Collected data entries

↓

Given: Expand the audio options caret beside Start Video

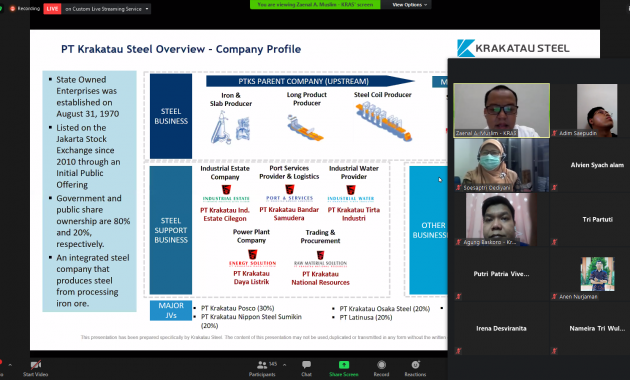Looking at the screenshot, I should click(10, 365).
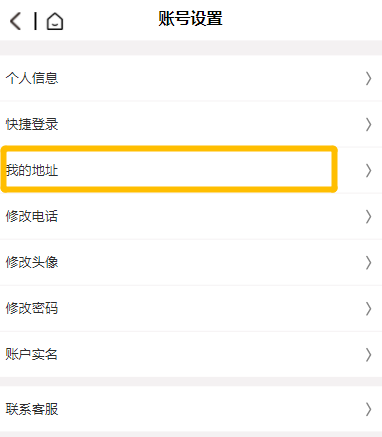The width and height of the screenshot is (382, 437).
Task: Open 快捷登录 option
Action: click(x=191, y=124)
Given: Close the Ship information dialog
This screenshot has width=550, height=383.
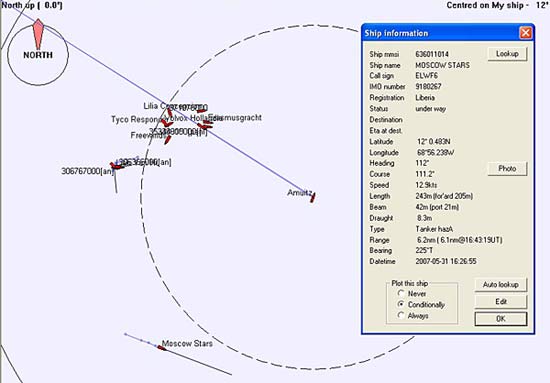Looking at the screenshot, I should coord(525,33).
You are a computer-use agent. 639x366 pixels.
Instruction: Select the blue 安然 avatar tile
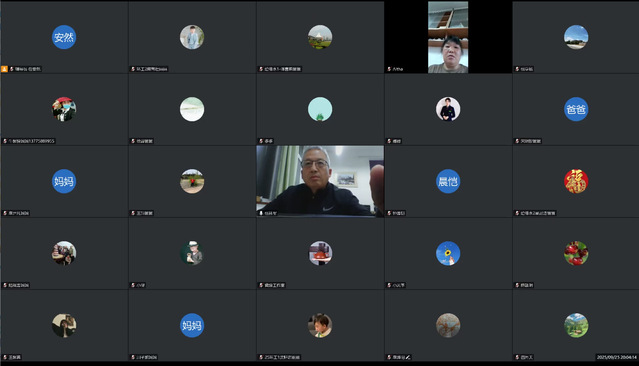click(x=64, y=37)
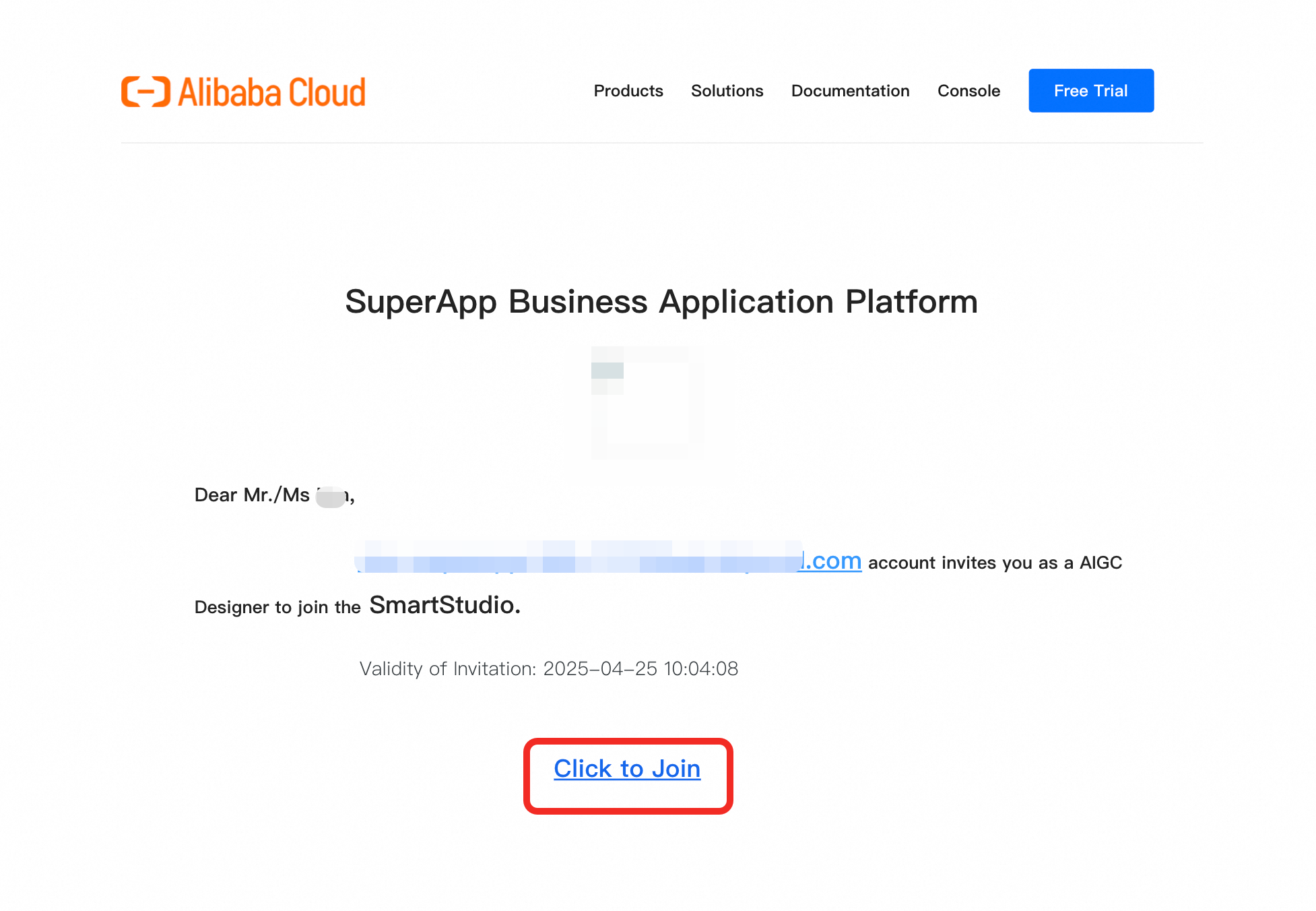Click the Alibaba Cloud bracket logo icon
The width and height of the screenshot is (1316, 911).
[145, 92]
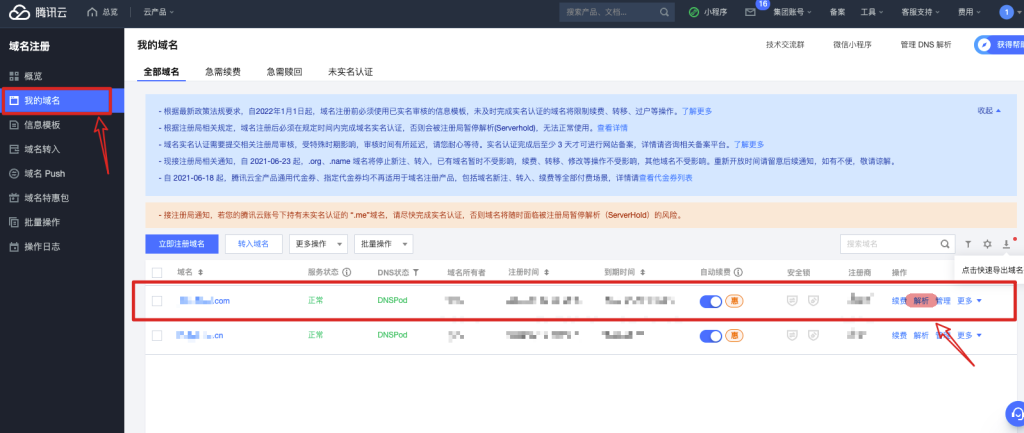Screen dimensions: 1024x433
Task: Click the Tencent Cloud logo
Action: [38, 12]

↑

Work instruction: Write out nothing but the lines from the one with "Given: Close the Ship information dialog" through the last line of the entries, exactly as they stand; pictures are not part of the copy.

Response below:
Given: Close the Ship information dialog
This screenshot has width=550, height=383.
Looking at the screenshot, I should coord(525,33).
You are a computer-use agent. 639x366 pixels.
Instruction: Select the blue 安然 avatar tile
click(x=64, y=37)
Click the Alibaba Cloud bracket logo icon
The width and height of the screenshot is (1316, 911).
[145, 92]
Screen dimensions: 1024x433
Task: Click the Tencent Cloud logo
Action: [38, 12]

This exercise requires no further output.